E se, de uma hora pra outra, você começasse a suspeitar que talvez sua vida não seja exatamente isso que você presencia todos os dias, nem suas memórias, tampouco seus sonhos?
Seria estranho, certo? Mas e se, além disso tudo, você fosse, na realidade, um personagem da literatura criado por um grande escritor, com gostos e vida completamente diferentes?
Aí sim, complica, né...?
Pierre Louÿs (1870-1925), escritor belga e muito mais conhecido por suas histórias eróticas, fala exatamente sobre isso em seu conto (não-erótico), "A Falsa Esther".
Pierre Louÿes (1870-1925) |
Na história, alguém (o primeiro narrador) encontra um anúncio vendendo o antigo diário de uma tal Esther van Gobseck.
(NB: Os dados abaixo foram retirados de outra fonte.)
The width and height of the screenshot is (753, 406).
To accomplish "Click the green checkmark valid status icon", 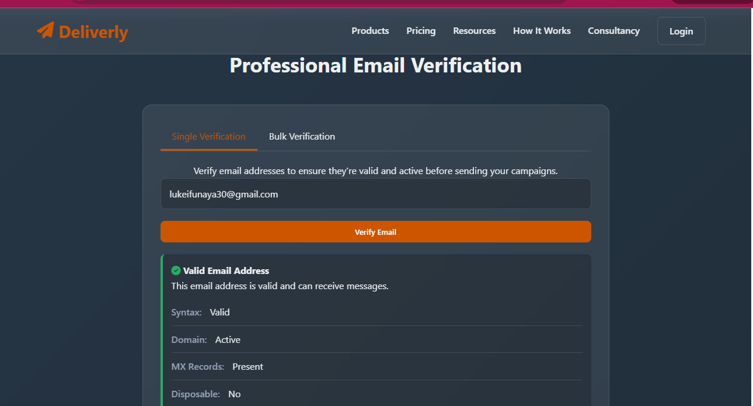I will click(x=176, y=270).
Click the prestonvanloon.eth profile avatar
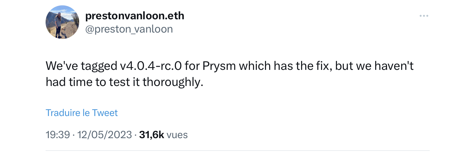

Acontece que esse é o nome de uma personagem, uma prostituta, criada por Honoré de Balzac na obra "La Torpille".
Entretanto, descobrimos que, na verdade, o diário é de uma pessoa com exatamente o mesmo nome, mas com um estilo de vida muito diferente da Esther "original" de Balzac.
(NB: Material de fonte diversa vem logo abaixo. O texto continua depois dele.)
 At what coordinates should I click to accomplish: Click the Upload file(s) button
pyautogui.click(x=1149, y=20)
Com o decorrer da leitura do diário, percebemos que a "falsa" Esther descobre sobre a personagem homônima e, revoltada e temendo por sua reputação, viaja à Paris para confrontar o próprio Balzac por esse "ultraje".
Balzac, "criador" de Esther |
O problema é que as coisas não acabam do jeito que ela esperava: o encontro com o escritor resultou em um conflito interno sobre sua própria personalidade e, aos poucos, ela vai se tornando a "verdadeira" Esther e seguindo tudo o que ela faz em "La Torpille" (incluindo o dramático final).
O conto não é dos mais fortes e o horror (afinal, estamos falando de uma coletânea de contos desse gênero) fica mais por conta do conflito e a triste decadência da "falsa" e antes comportada Esther.
A única ressalva é que a história fica um tanto confusa na parte da revelação (?) sobre a existência de Esther, entretanto isso também pode ser apenas o reflexo dos pensamentos dela, que começam a ficar mais conturbados.
Mas no final também é intrigante, porque nos faz refletir sobre a possibilidade de a "falsa" Esther apenas ter sofrido (ou sofrer) de algum "desvio mental" e, com toda a situação imposta, ter começado a simplesmente delirar sobre sua própria existência.
Essa ambiguidade acaba acrescentando algo de interessante à premissa simples do conto. ;)
NOTA: 7/10
Curiosidade: Louÿs também ficou conhecido por ter promovido diversos ensaios eróticos que acabaram resultando em mais de 10000 fotografias de mulheres nuas.
LIVRO:
Contos de Horror do Século XIX (2005), organizado por Alberto Manguel. Companhia das Letras. Tradução: conto traduzido por Rosa Freire d'Aguiar.